About this exercise | Only the lines from the line containing "- 0.5MB (556, 908)" to the end of the records, both included, belong in the answer, copied exactly.

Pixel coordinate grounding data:
Content starts

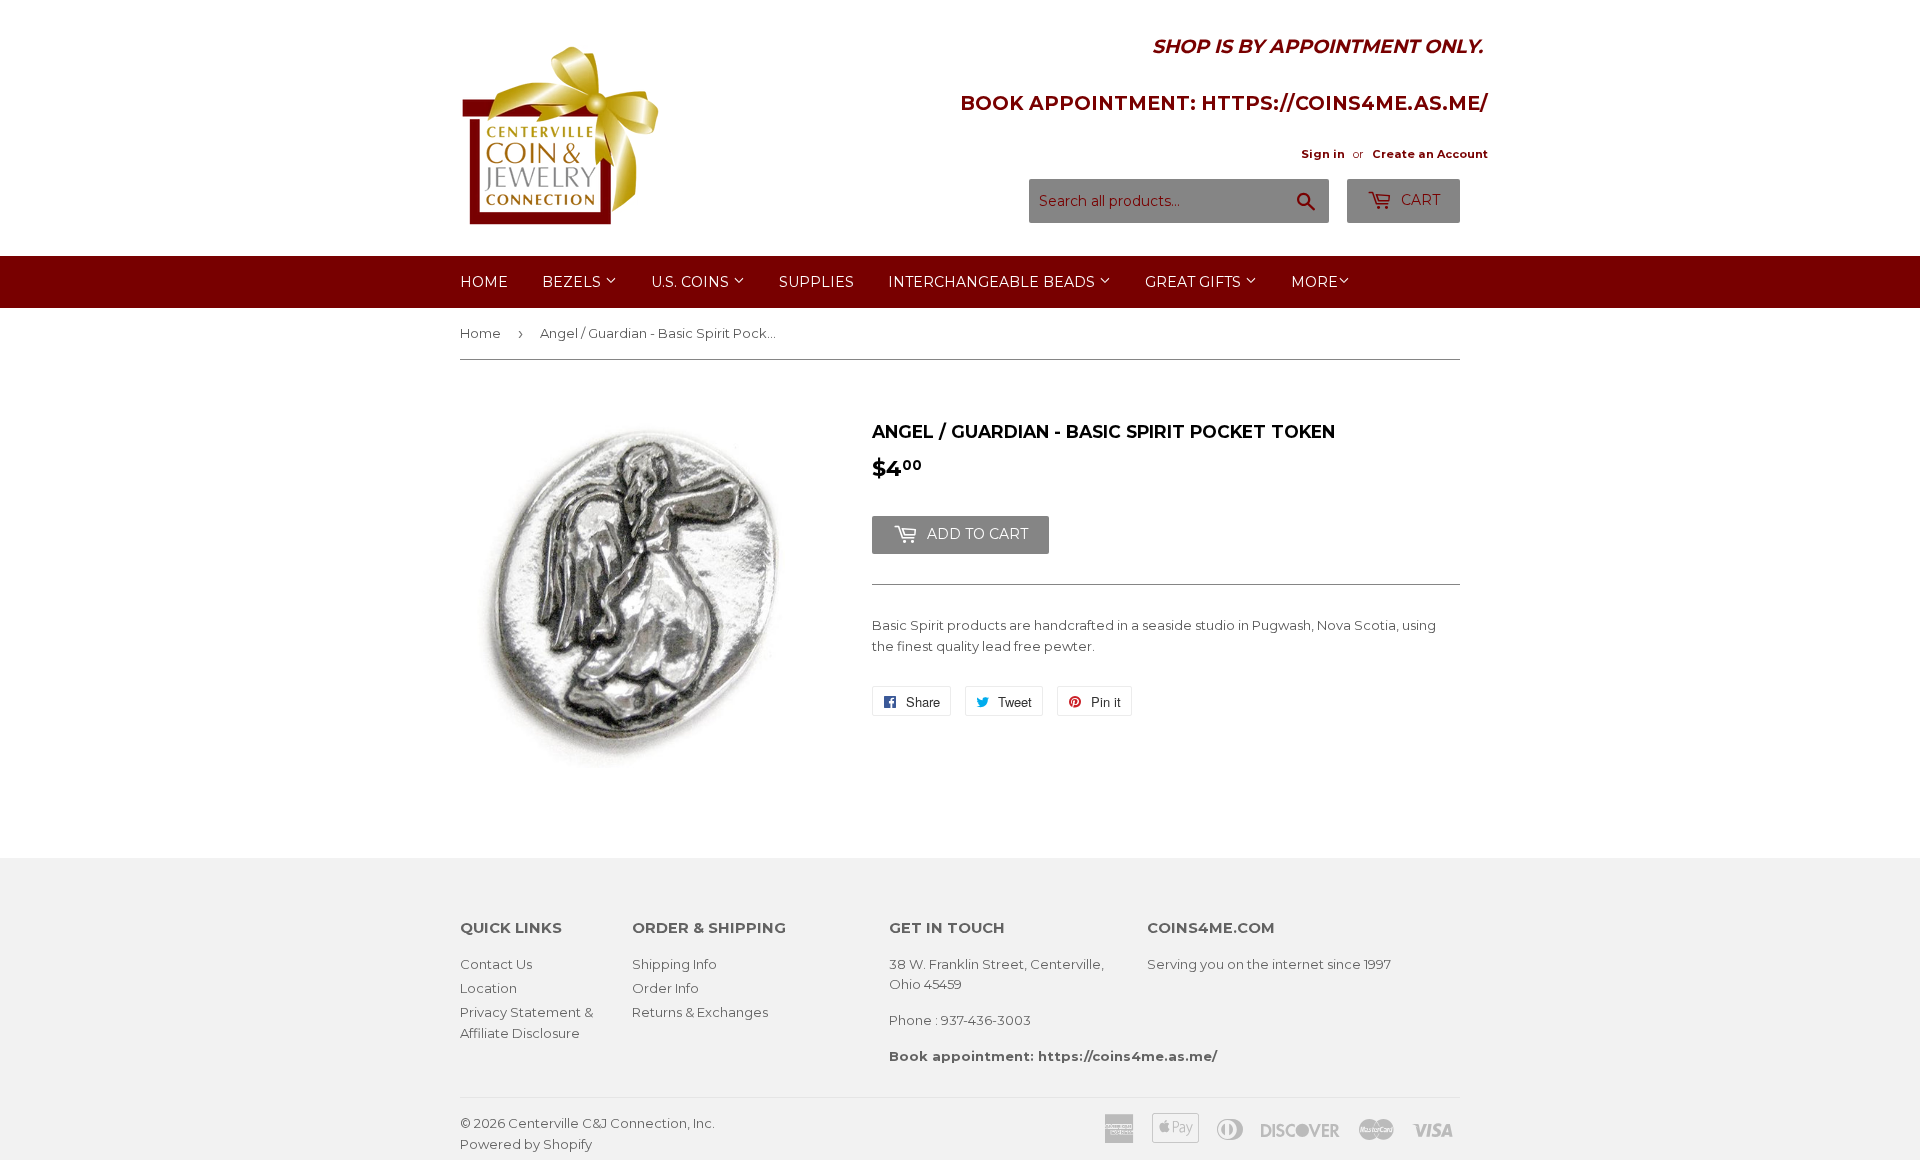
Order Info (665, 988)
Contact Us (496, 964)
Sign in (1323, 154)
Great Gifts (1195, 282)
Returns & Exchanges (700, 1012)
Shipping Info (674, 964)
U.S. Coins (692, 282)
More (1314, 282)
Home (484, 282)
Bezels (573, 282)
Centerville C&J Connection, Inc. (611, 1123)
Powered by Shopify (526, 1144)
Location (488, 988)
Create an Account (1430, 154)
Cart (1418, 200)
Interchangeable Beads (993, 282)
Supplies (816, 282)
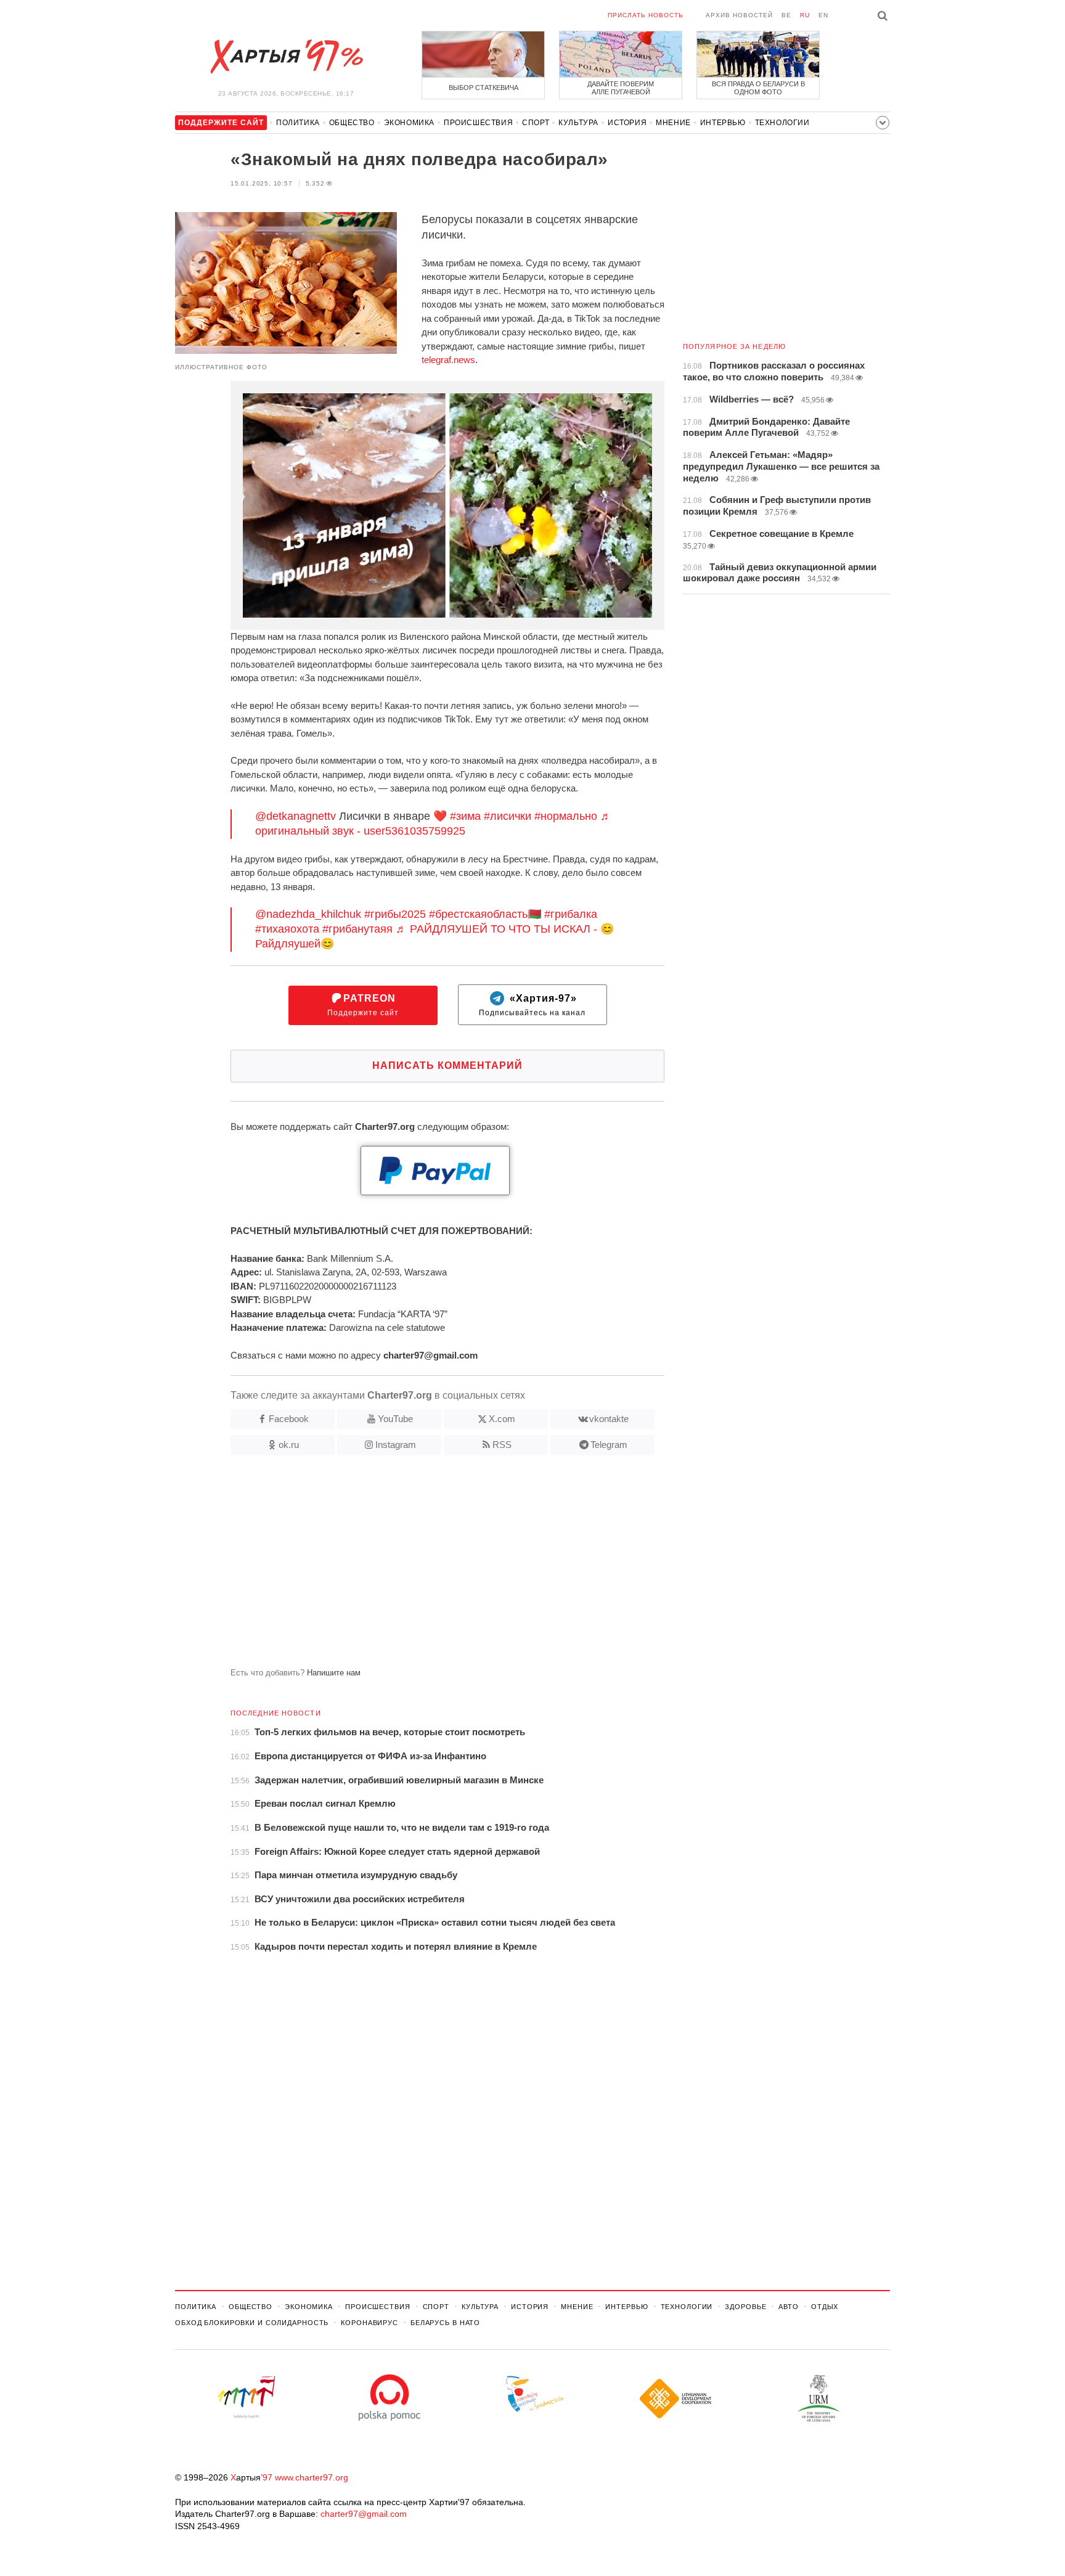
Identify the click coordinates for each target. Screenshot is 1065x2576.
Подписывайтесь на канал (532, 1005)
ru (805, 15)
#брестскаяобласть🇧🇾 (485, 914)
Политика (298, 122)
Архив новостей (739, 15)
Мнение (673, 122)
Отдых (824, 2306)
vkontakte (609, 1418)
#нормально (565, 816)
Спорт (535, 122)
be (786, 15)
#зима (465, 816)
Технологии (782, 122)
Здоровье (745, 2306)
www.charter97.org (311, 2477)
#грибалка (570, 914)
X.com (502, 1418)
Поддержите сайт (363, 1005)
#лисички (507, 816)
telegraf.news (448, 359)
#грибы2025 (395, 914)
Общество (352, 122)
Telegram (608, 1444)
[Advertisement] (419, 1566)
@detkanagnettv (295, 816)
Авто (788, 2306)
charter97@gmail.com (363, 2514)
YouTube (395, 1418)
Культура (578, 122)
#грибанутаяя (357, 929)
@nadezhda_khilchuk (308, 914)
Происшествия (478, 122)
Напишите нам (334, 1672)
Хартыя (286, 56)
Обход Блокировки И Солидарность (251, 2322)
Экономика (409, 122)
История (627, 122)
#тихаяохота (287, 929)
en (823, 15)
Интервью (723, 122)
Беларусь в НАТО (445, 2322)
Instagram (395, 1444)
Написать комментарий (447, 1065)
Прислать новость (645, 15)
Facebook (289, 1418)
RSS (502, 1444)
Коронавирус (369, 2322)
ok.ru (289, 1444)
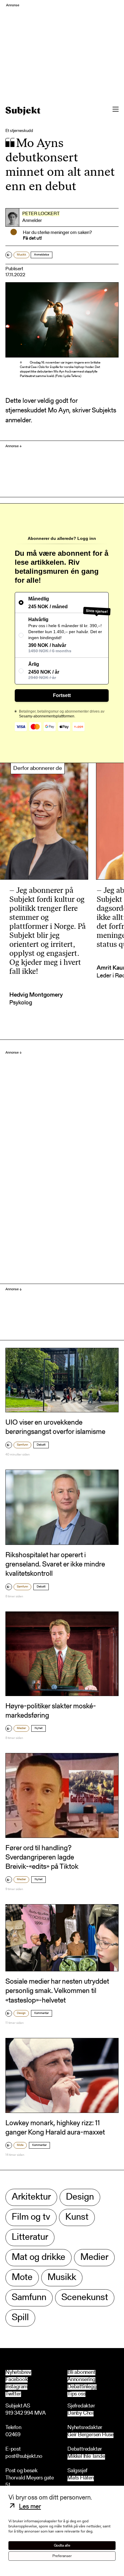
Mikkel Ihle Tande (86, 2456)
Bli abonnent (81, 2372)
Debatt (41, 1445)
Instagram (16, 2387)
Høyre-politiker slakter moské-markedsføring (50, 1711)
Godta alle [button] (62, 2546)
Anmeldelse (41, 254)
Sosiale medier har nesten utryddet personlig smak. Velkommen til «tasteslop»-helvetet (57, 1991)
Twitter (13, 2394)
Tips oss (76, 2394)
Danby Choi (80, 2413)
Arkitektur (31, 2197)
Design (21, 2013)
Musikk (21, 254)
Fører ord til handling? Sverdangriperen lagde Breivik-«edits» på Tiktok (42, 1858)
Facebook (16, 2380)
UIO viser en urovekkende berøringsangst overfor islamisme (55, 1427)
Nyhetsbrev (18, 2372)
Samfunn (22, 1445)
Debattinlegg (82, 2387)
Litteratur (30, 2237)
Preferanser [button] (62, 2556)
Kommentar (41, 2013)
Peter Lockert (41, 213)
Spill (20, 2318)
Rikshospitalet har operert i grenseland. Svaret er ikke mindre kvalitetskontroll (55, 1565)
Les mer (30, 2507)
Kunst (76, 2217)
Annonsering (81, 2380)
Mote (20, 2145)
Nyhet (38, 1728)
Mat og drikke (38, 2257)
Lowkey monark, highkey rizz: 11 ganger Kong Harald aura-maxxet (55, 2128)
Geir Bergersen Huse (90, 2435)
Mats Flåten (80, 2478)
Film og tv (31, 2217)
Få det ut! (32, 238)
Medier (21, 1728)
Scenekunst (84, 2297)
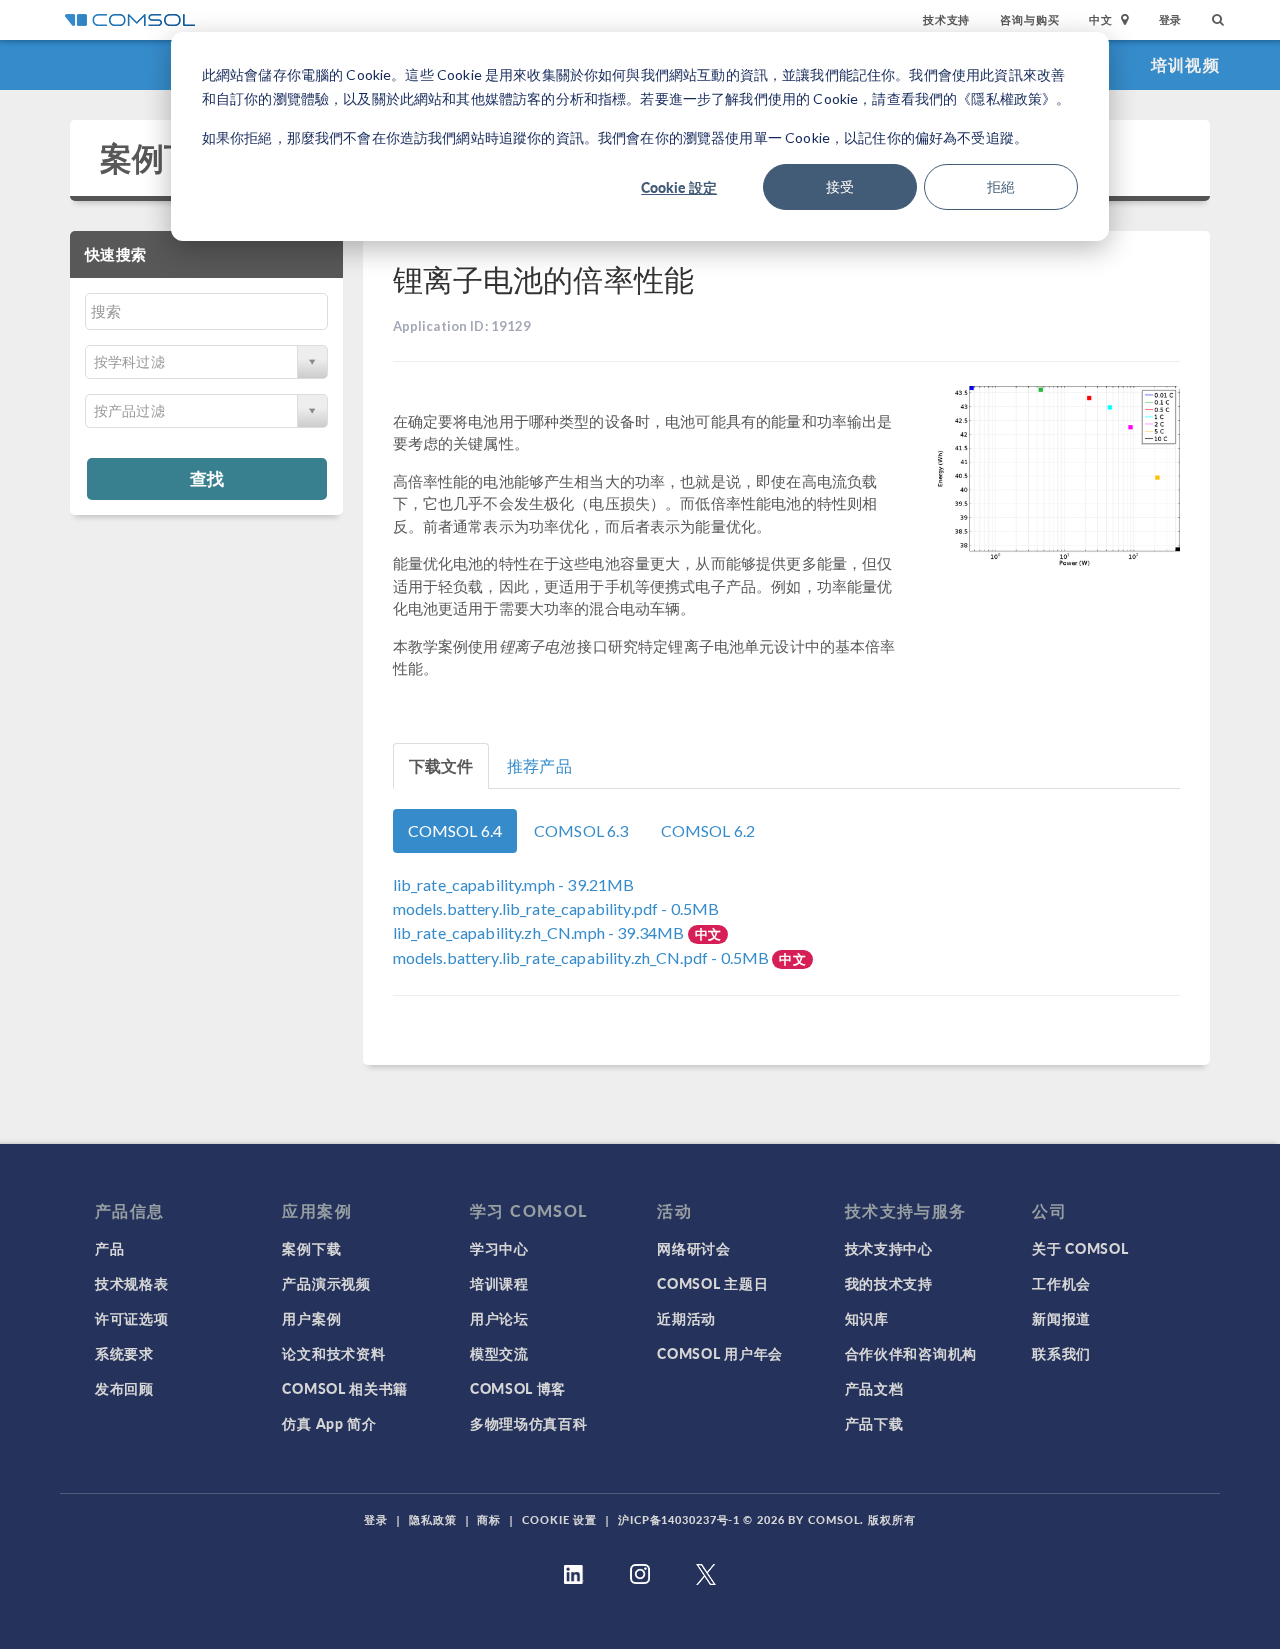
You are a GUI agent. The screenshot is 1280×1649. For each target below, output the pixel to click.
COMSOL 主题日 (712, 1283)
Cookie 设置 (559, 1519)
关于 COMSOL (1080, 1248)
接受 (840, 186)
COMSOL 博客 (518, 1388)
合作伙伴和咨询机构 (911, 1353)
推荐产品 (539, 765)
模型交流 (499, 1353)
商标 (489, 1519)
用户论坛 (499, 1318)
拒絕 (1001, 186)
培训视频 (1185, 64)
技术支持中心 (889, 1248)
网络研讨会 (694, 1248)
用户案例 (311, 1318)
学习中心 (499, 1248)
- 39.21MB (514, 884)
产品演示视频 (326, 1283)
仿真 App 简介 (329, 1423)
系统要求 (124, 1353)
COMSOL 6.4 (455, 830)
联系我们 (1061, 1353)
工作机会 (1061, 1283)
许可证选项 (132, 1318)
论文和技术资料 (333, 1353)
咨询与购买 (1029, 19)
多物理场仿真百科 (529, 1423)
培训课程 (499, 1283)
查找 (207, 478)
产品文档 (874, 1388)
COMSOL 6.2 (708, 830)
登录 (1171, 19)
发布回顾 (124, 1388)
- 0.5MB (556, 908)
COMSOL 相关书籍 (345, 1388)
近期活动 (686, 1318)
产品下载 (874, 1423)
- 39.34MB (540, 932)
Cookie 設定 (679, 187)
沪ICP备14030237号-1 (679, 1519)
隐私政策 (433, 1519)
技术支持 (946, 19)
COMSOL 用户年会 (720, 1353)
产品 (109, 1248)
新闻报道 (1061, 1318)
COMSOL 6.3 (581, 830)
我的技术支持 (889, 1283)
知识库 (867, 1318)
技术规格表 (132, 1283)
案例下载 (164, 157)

Content ends

Expected output |
- 0.5MB (556, 908)
COMSOL 相关书籍 (345, 1388)
近期活动 (686, 1318)
产品下载 (874, 1423)
- 39.34MB (540, 932)
Cookie 設定 (679, 187)
沪ICP备14030237号-1 (679, 1519)
隐私政策 (433, 1519)
技术支持 (946, 19)
COMSOL 用户年会 (720, 1353)
产品 (109, 1248)
新闻报道 (1061, 1318)
COMSOL 6.3 (581, 830)
我的技术支持 (889, 1283)
知识库 (867, 1318)
技术规格表 (132, 1283)
案例下载 (164, 157)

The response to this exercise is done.